Students abducted from forestry college Nigeria.

Students were recently abducted from forestry college in Nigeria by Gunmen. Shooters took about 30 female students hostage from Northwestern Nigeria.

Dozens of students have been kidnapped from forestry college in Nigeria.

A college official said all those taken by the gunmen were female students.

Shooters in northwestern Nigeria kidnapped about 30 students overnight from a forestry college close to a military academy, three students stated on Friday. This is the fourth mass school abduction since December.

The Federal College of Forestry Mechanisation is located in the outskirts of Kaduna city, the capital of Kaduna state. The region is full of armed gang members, who usually travel on motorcycles.

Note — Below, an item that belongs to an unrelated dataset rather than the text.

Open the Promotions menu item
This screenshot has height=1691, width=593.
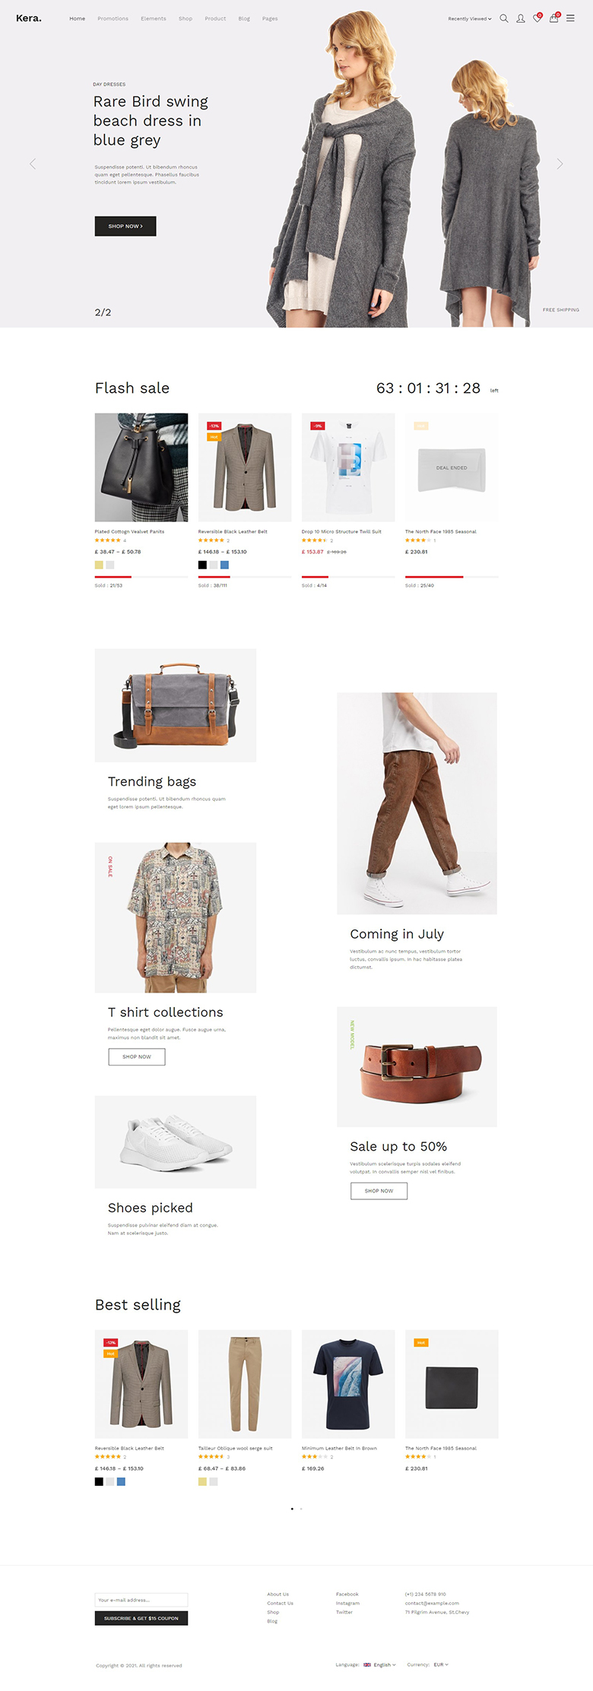tap(113, 18)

Samuel Aruwan, Kaduna state’s security commissioner, confirmed the attack but did not say how many students had been taken.

Sani Danjuma, a college student, explained that those kidnapped were all female students, but authorities have not yet confirmed this information. Other students stated that some of the young women narrowly escaped during the attack.

Through a phone call, one of the residents, Haruna Salisu, said that he had heard sporadic gunshots around 11:30 pm.

“We were not panicking because we thought that it was a normal military exercise conducted at the Nigerian Defence Academy,”

“It was when we came out for dawn prayers at about 5:20 am that we noticed some of the students, teachers, and security personnel panicking all over the school premises. They told us that gunmen stormed the school and kidnapped some of the students.”

 Mr. Salisu said he saw a military official leading the remaining students back to the academy.

On Friday morning, 12th March, relatives of students gathered at the college gates, surrounded by about 20 army trucks.

Bandits have thrived for years in northwest Nigeria, rendering large areas of the region lawless.

 The jihadist group Boko Haram began the abduction from boarding schools in 2014. They seized 270 schoolgirls from a school at Chibok located in the northeast in 2014, and about 100 of them never returned.

Since then, abduction has been taken up by armed criminal groups requesting a ransom.

In the past couple of weeks, 279 schoolgirls were released after being kidnapped from their boarding school at Jangebe, located in northwest Nigeria’s Zamfara state. Twenty-seven teenage boys were also released after being abducted from their school located in the north-central state of Niger. In addition to three staff and 12 family members, one student was killed in that attack.

Military and police attempts to capture the gangs have barely yielded any success. Many worry that state authorities are worsening the situation by letting kidnappers go unpunished. The state authorities rather pay them off or giving them amenities as in Zamfara. 

In late February, the presidency stated that President Muhammadu Buhari had informed state governments to “go over their policy of rewarding bandits with money and vehicles. The presidency warned that the policy might backfire terribly.”

The unrest is now a major political problem for the president, who is currently facing countless criticisms over the rise in violent crime in the country.